• [Problem requirements] The expected output is each line from the one containing "This screenshot has height=510, width=800." to the last line of the data below, set down exactly, minus the pictures.

*** Begin section ***

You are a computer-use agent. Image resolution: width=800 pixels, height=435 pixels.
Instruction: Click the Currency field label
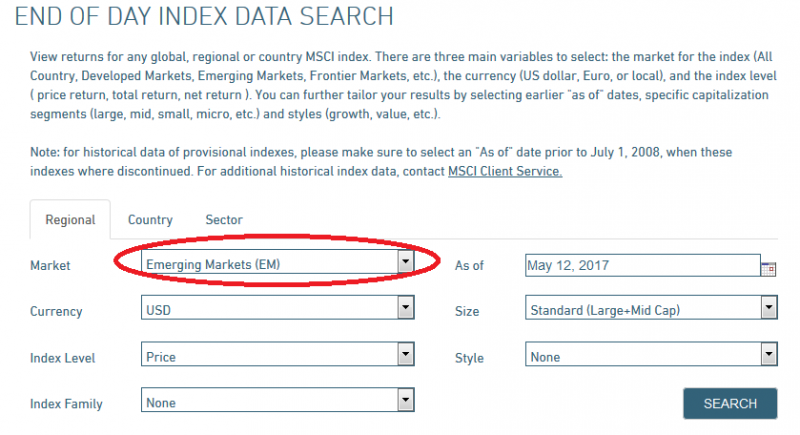(56, 311)
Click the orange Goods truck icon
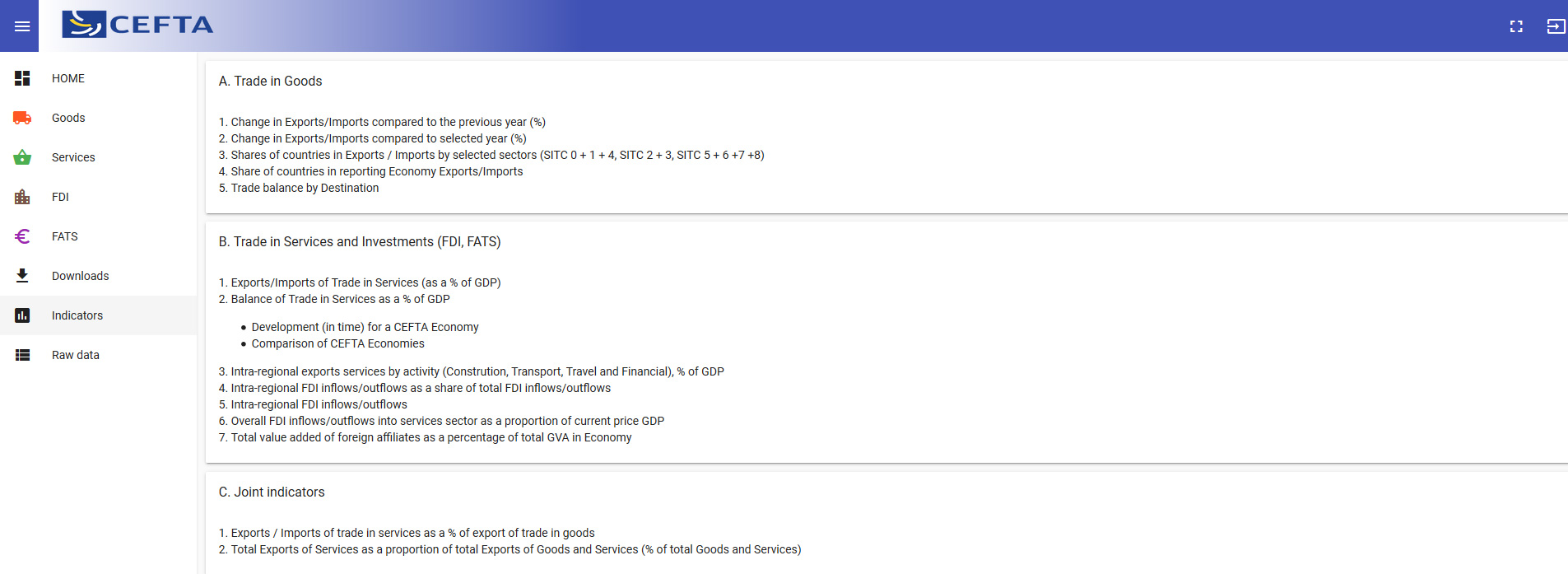Image resolution: width=1568 pixels, height=574 pixels. (22, 118)
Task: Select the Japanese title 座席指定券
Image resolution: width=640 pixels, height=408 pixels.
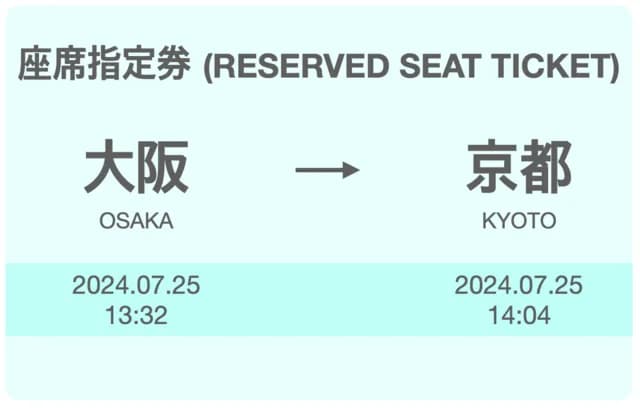Action: coord(104,64)
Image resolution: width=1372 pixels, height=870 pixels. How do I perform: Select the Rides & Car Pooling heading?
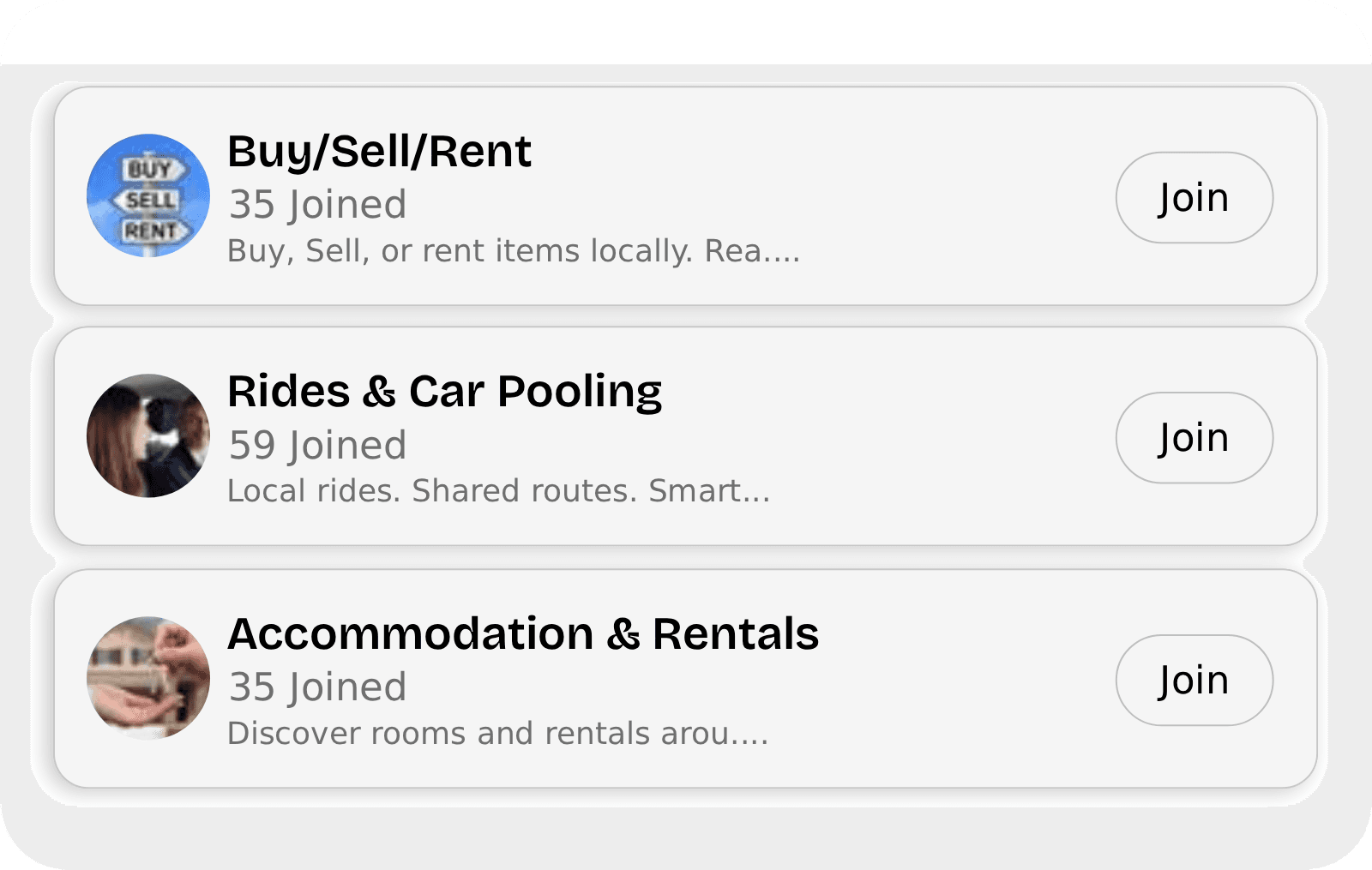click(x=444, y=392)
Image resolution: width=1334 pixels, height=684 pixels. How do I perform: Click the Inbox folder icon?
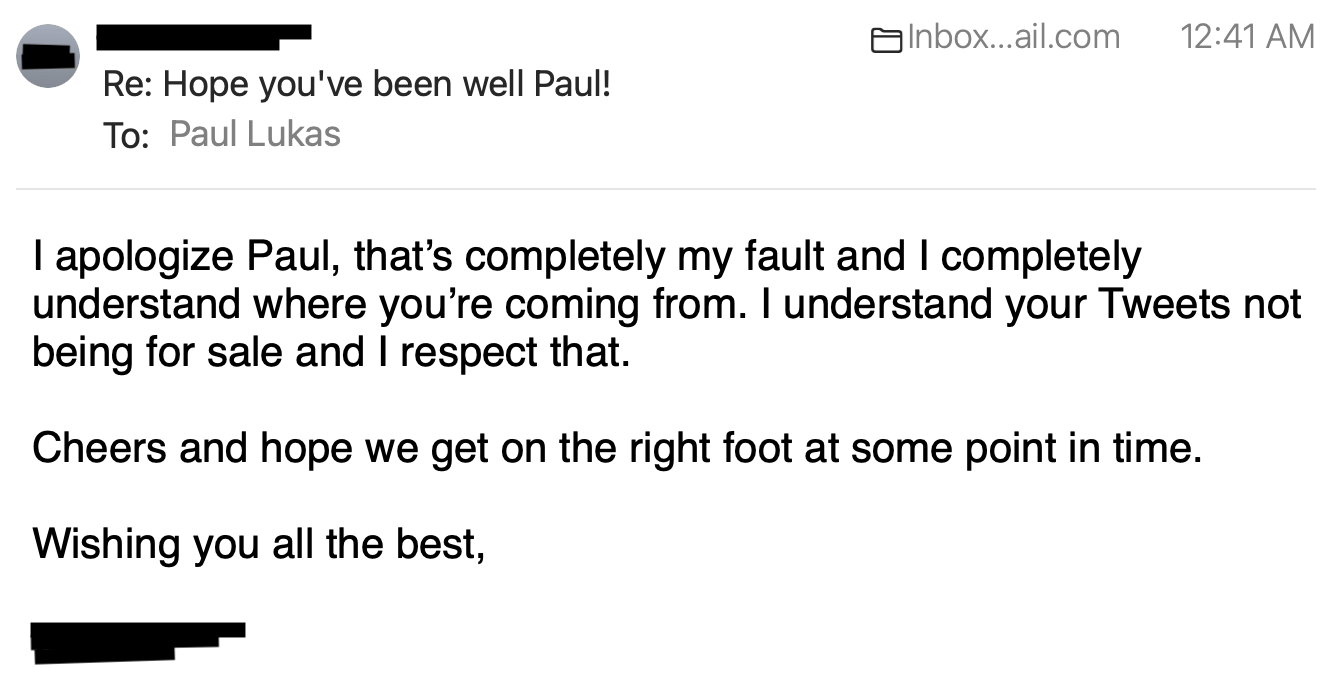click(x=887, y=40)
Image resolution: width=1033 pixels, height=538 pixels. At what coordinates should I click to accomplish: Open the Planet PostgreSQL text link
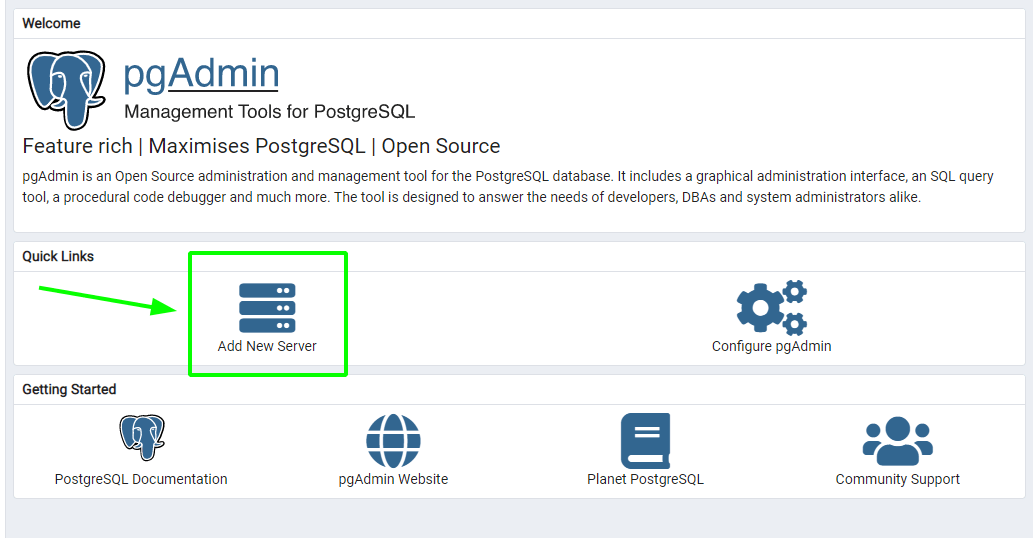tap(645, 479)
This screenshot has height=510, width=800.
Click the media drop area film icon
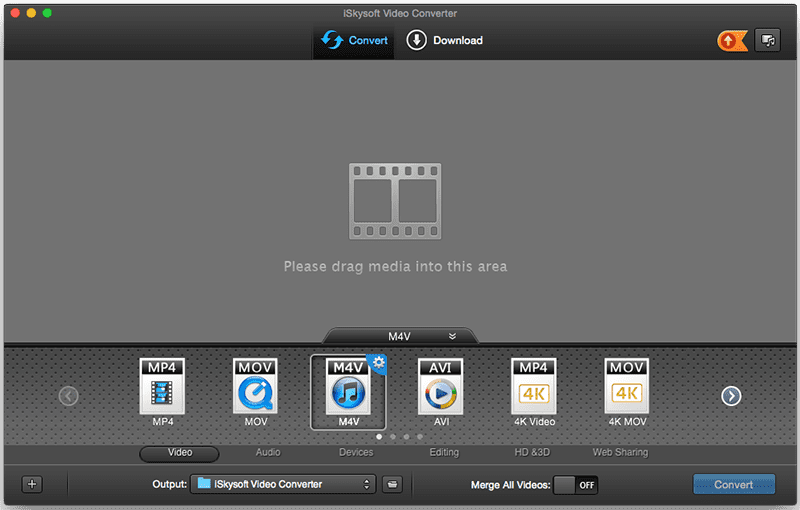(x=395, y=201)
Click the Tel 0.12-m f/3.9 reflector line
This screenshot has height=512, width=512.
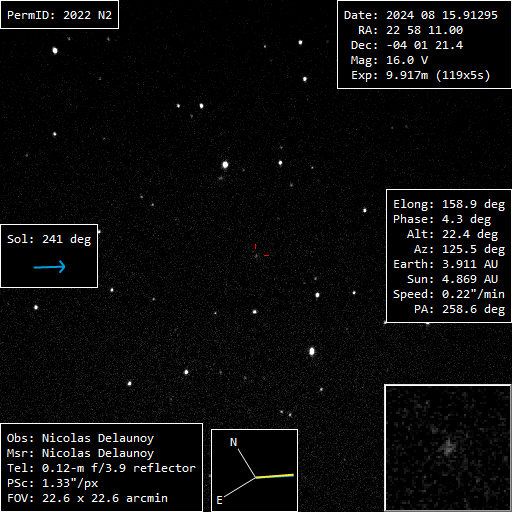(101, 468)
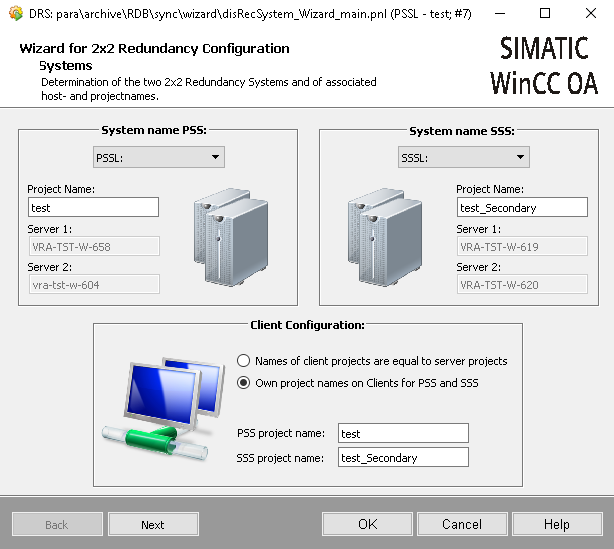Focus the SSS project name client field
The height and width of the screenshot is (549, 614).
coord(402,457)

*** End section ***

• [Task solution]
This screenshot has height=510, width=800.
Click the media drop area film icon
(x=395, y=201)
Click the Tel 0.12-m f/3.9 reflector line
This screenshot has height=512, width=512.
(101, 468)
Focus the SSS project name client field
The height and width of the screenshot is (549, 614).
coord(402,457)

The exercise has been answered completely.